Oleh: Azkia Musyaffak*

Alqur’an adalah kitab suci umat Islam yang diwahyukan kepada Nabi Muhammad SAW sebagai mukjizat dan diturunkan secara berangsur-angsur dan membacanya bernilai ibadah. Alqur’an diturunkan kepada Nabi Muhammad SAW dengan “tujuh huruf” sebagai rahmat dan keringanan bagi umat muslim.

Keringanan dan rahmat ini merupakan hasil negosiasi Nabi Muhammad SAW karena pada saat itu umat Islam terdiri dari berbagai ras yang memiliki kebiasaan berbincang dengan dialek masing-masing. 

Dan muncul kekhawatiran apabila kaum-kaum tersebut diharuskan membaca dengan dialek tertentu maka akan berakibat keengganan untuk membaca Alqur’an. Nabi Muhammad juga berprasangka kalau nantinya pemeluk agama Islam akan terus bertambah dan meluas ke daerah-daerah non-Arab. 

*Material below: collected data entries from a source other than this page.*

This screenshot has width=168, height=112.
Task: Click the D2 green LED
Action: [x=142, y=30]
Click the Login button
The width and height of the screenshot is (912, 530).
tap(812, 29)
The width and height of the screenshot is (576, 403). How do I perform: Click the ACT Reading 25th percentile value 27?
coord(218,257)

Dengan kekhawatiran yang sama, Nabi Muhammad akhirnya mendapatkan keiringanan yang disampaikan oleh malaikat Jibril untuk menenangkan kehawatirannya.

Sebuah riwayat menyatakan:

لقي رسول الله ص.م. جبريل، فقال: "يا جبريل، إني بعثت إلى أمّة أميّة، منهم العجوز، والشيخ الكبير، والغلام، والجارية، والرجل الذي لا يقرء كتابا قطّ، فقال لي: يا محمد، إنّ القرآن أنزل على سبعة أحرف".

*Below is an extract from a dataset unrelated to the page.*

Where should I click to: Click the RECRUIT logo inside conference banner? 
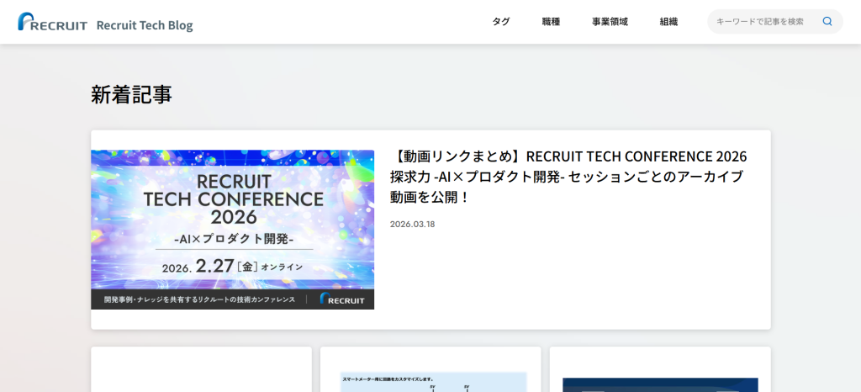click(x=342, y=299)
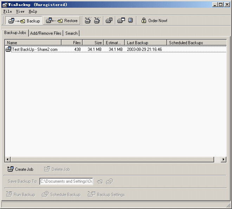Click the horizontal scrollbar right arrow
This screenshot has width=232, height=209.
223,160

Rasulullah SAW mendatangi Jibril, lalu beliau berkata; “Wahai Jibril, sesungguhnya aku diutus kepada umat yang ummi, sebagian dari mereka adalah renta tua, pemuda, pemudi, dan orang yang sama sekali tidak pernah membaca” lalu Jibril menjawab “Wahai Muhammad, sesungguhnya Alqur’an diturunkan dengan tujuh huruf.”

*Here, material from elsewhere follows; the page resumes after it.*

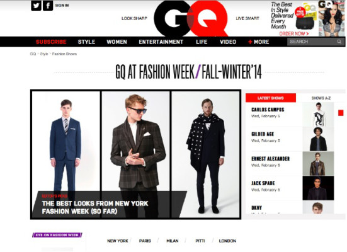Select the London city filter
Image resolution: width=347 pixels, height=252 pixels.
[227, 241]
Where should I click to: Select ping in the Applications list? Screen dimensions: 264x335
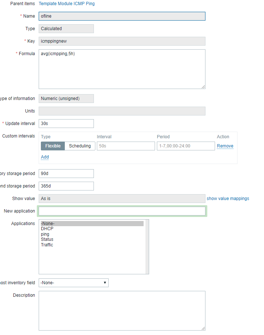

Para ulama berbeda pendapat dalam mengartikan istilah “tujuh huruf” ini, pendapat mereka terpecah menjadi 35 pendapat. Sebagian dari pendapat tersebut akan dijelaskan dalam keterangan berikut ini:

Pendapat pertama, pendapat ini adalah pendapat yang paling banyak diikuti oleh para Ahlul ‘Ilm, seperti Sufyan bin ‘Uyaynah, Abdullah bin Wahb, At-Thabary, At-Thahawy, dan lain-lain. Pendapat pertama ini mengartikan “tujuh huruf” dengan tujuh sisi/aspek makna-makna yang berdekatan dari lafaz-lafaz yang berbeda.

Seperti lafaz aqbil yang berarti menghadaplah kepadaku, ta’al yang berarti kemarilah, dan halumma yang berarti mendekatlah. Ketiganya merupakan lafaz yang berbeda namun memiliki makna yang berdekatan atau mirip.

Pendapat kedua, yang dimaksud dengan sab’ata ahrufin adalah tujuh bahasa dalam Al-Qur’an menurut bahasa Arab, baik Bahasa Yaman ataupun Bahasa Nizar. Karena Rasulallah SAW mengetahui bahasa-bahasa tersebut. 

Dan Rasulullah SAW telah diberikan atau diwahyukan himpunan kalam yang maknanya bukanlah tujuh aspek atau sisi dalam satu hurufnya melainkan bahasa-bahasa ini merupakan tujuh bahasa yang berbeda dalam Alqur’an. 

Sebagian menggunakan bahasa Quraisy, sebagian menggunakan bahasa Hudzail, sebagian menggunakan bahasa Hawazin, dan sebagian menggunakan bahasa Yaman.

Pendapat ketiga, yang dikehendaki dengan tujuh huruf adalah tujuh bahasa yang tercakup dalam Mudlor. Pendapat ini menggunakan ucapan sahabat Utsman untuk berhujjah “Alqur’an diturunkan dengan bahasa Mudlor.”

Maka ulama yang mendukung pendapat ini beranggapan bahwa sebagian dari bahasa ini merupakan bahasa Quraisy, sebagian merupakan Kinanah, sebagian milik Asad, sebagian milik Hudzail, sebagian milik Tamim, sebagian milik Dlobbah, dan sebagian milik Qays.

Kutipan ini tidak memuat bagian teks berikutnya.